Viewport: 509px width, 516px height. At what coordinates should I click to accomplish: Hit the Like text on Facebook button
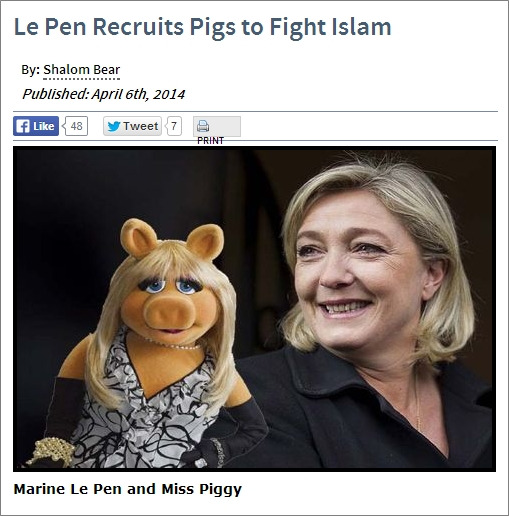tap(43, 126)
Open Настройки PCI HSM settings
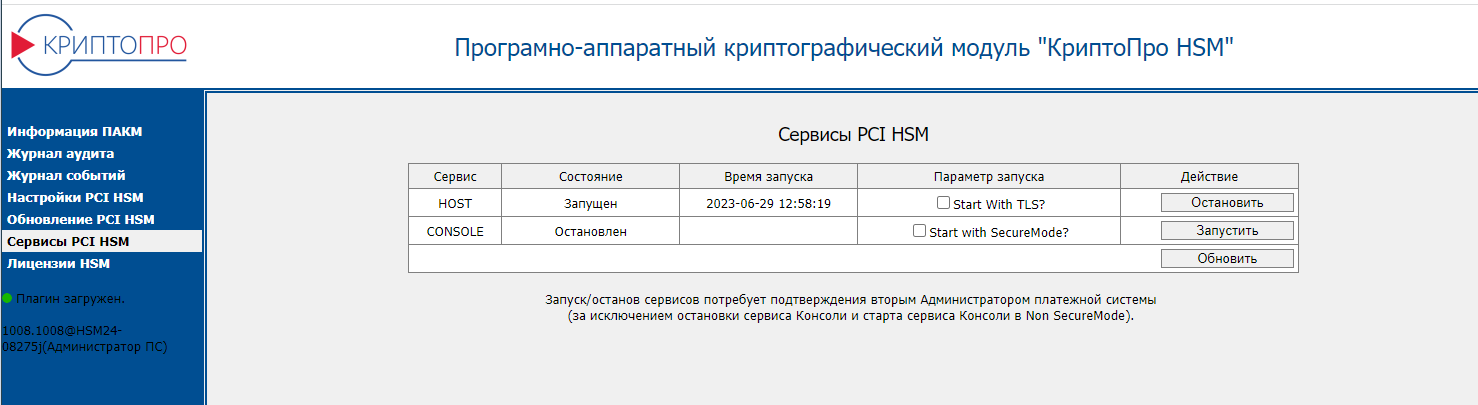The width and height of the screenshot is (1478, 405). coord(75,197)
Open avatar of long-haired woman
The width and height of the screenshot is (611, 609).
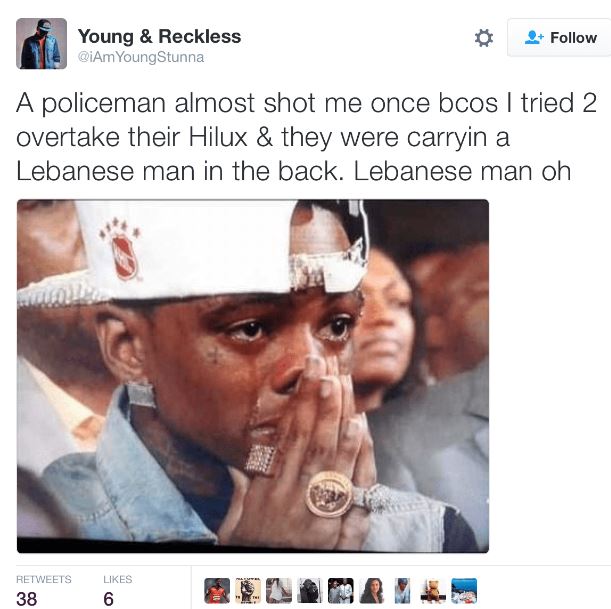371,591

__________________________________________________

**AIM OF THE EXERCISE:**
Leave the pictures out and retype only the lines from the line with "The width and height of the screenshot is (611, 609)." through the final line of the material, both ends included, word for word.

**OUTPUT FOR THIS EXERCISE:**
The width and height of the screenshot is (611, 609).
371,591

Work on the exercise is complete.